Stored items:
____________________
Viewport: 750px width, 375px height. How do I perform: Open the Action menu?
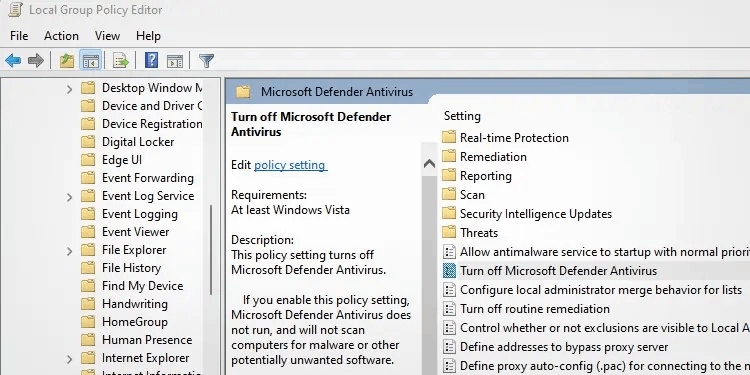coord(61,36)
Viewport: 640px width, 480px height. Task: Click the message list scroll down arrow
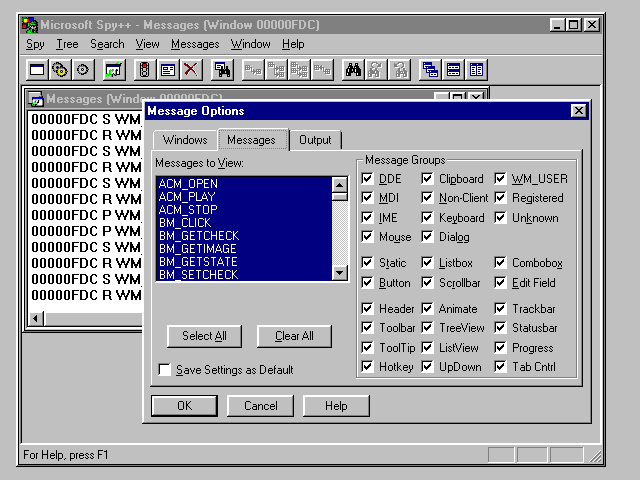(x=340, y=273)
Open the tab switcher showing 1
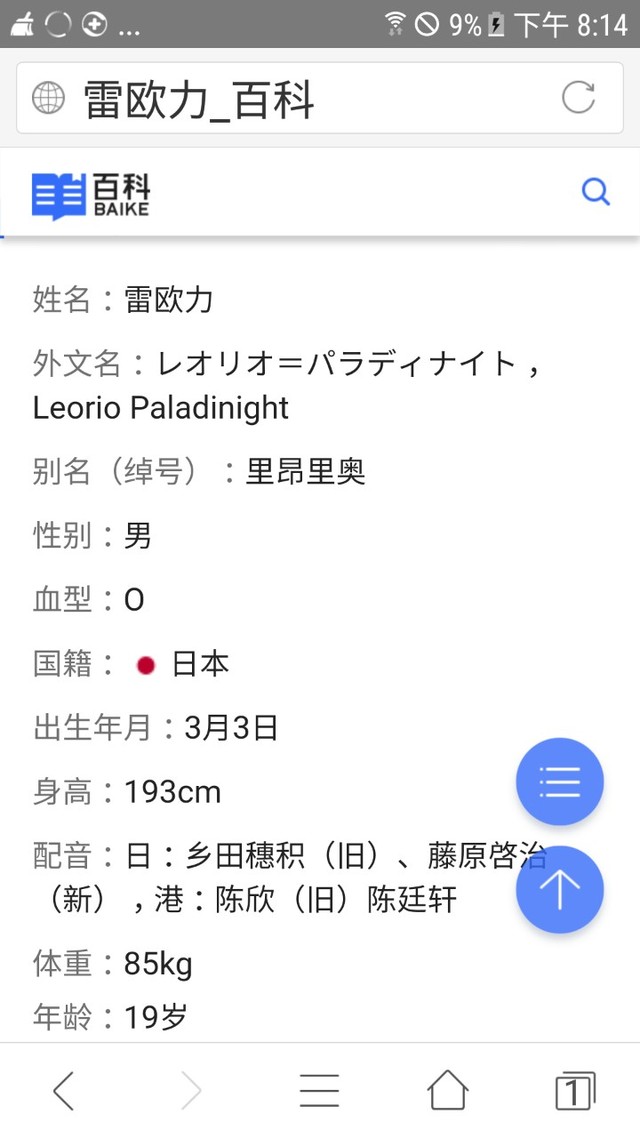 (574, 1090)
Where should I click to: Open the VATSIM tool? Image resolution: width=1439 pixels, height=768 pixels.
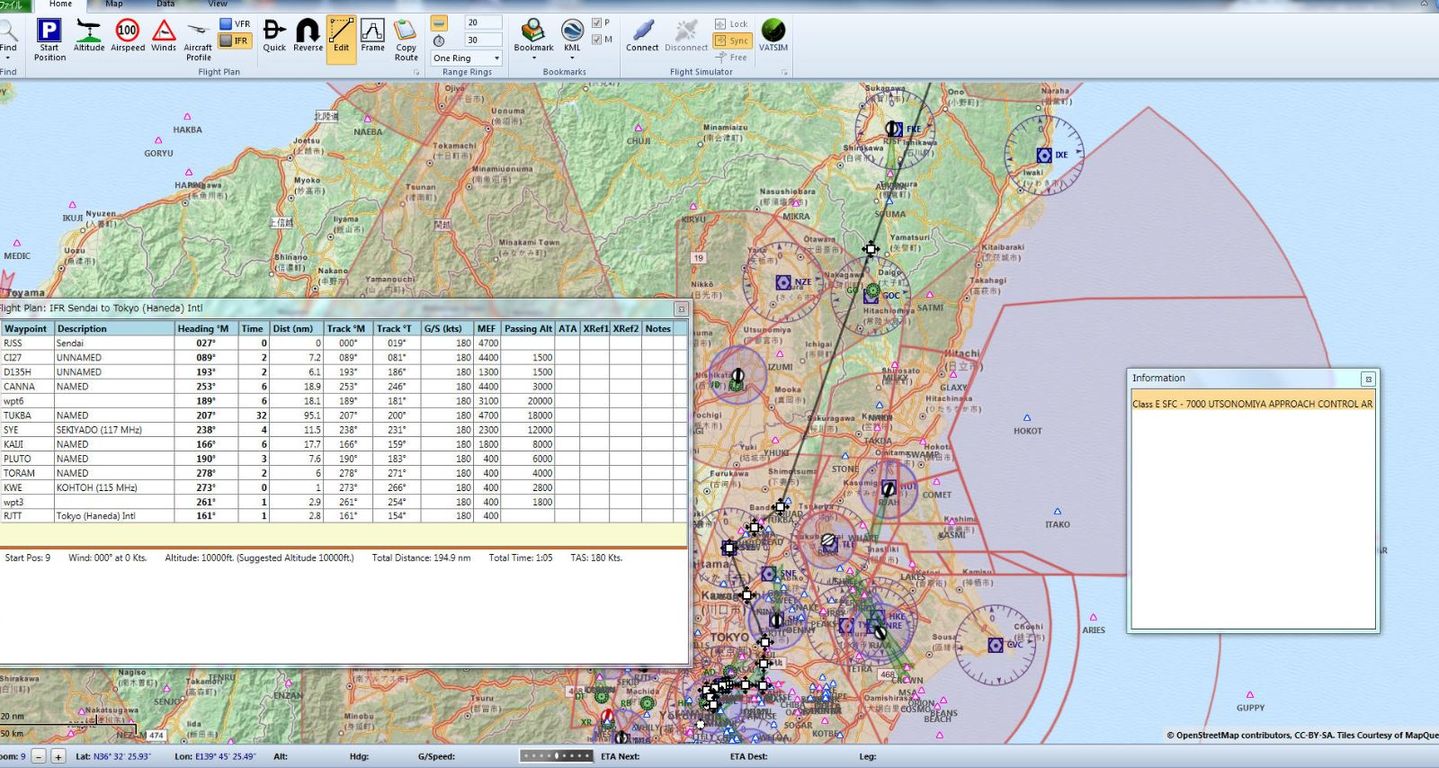[773, 36]
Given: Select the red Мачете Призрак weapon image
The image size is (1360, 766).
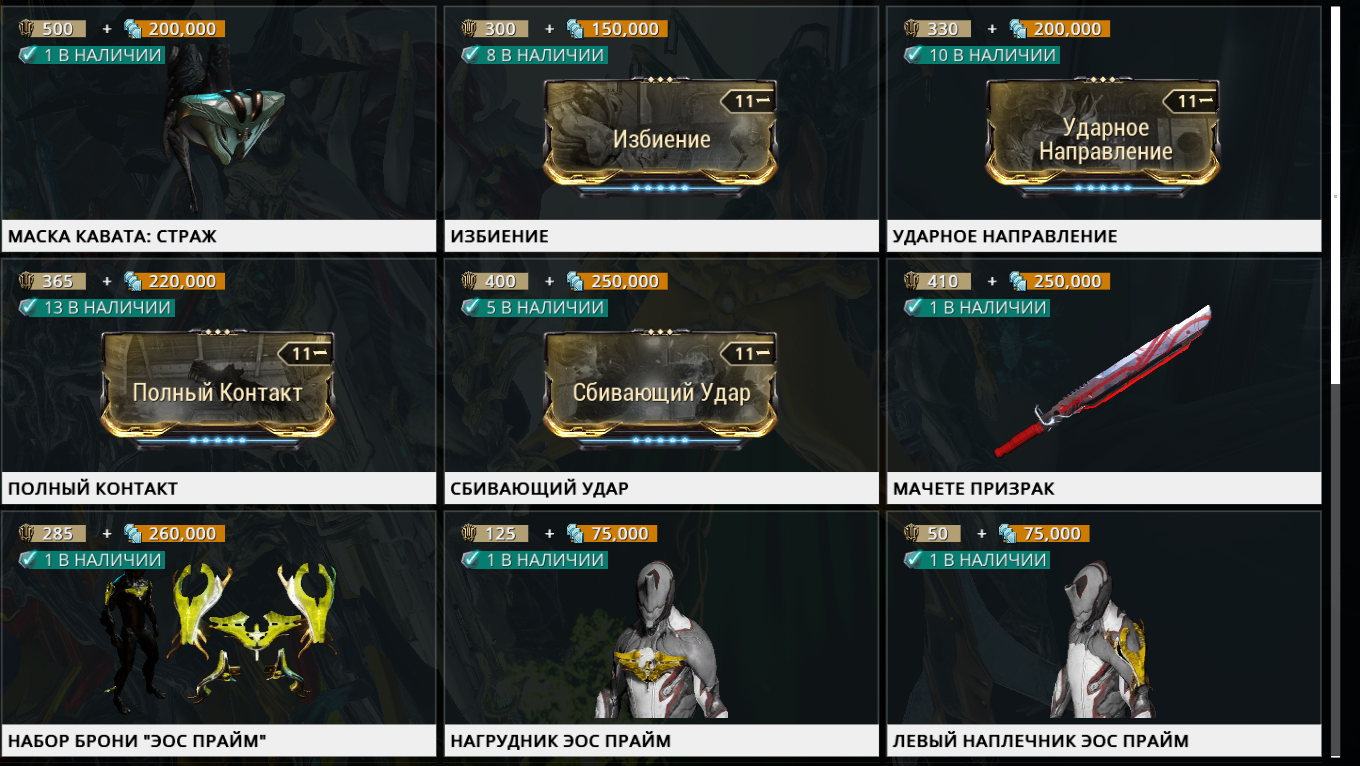Looking at the screenshot, I should click(1104, 381).
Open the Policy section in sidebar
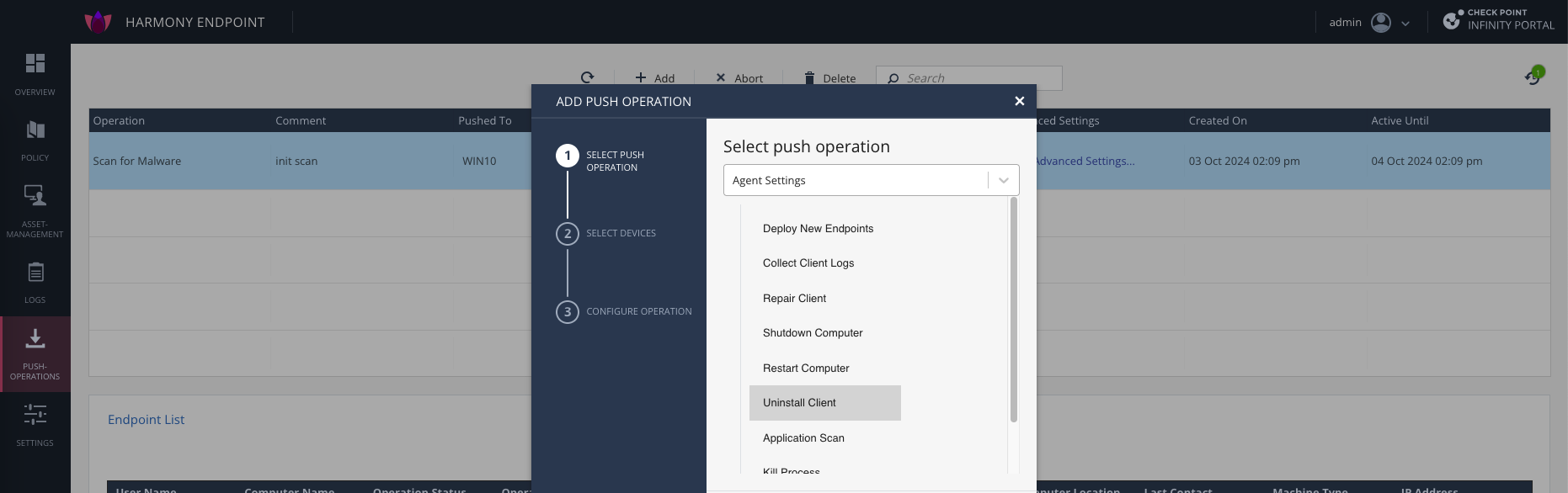Viewport: 1568px width, 493px height. [x=35, y=130]
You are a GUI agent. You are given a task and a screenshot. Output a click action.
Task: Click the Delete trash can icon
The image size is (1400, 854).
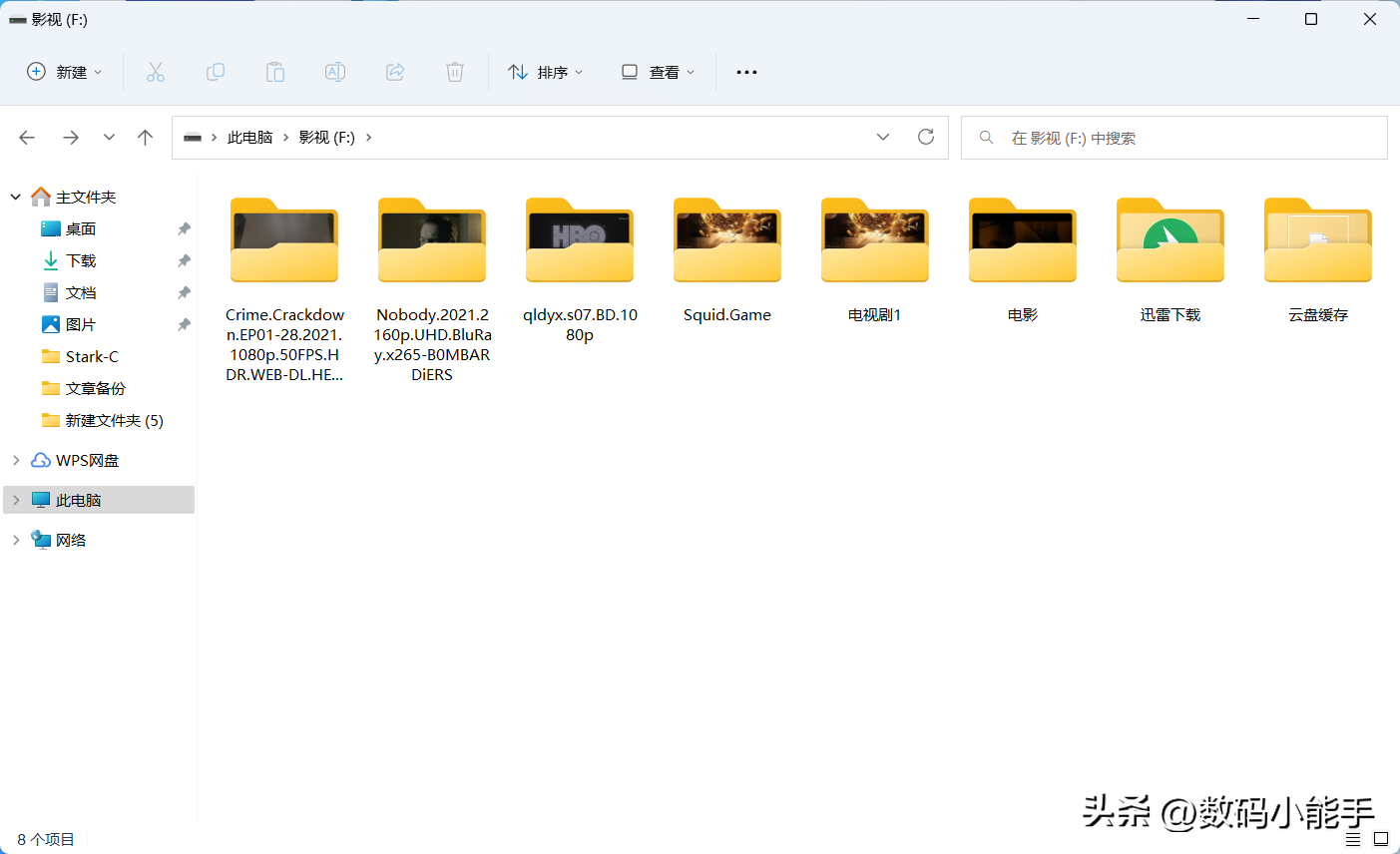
____________________
_Task directions_
The pictures stay out; repeat exactly the lines from the one with "Task: Click the Delete trash can icon" to the end of the entries above, and nothing else.

_Result of this exercise_
Task: Click the Delete trash can icon
The image size is (1400, 854).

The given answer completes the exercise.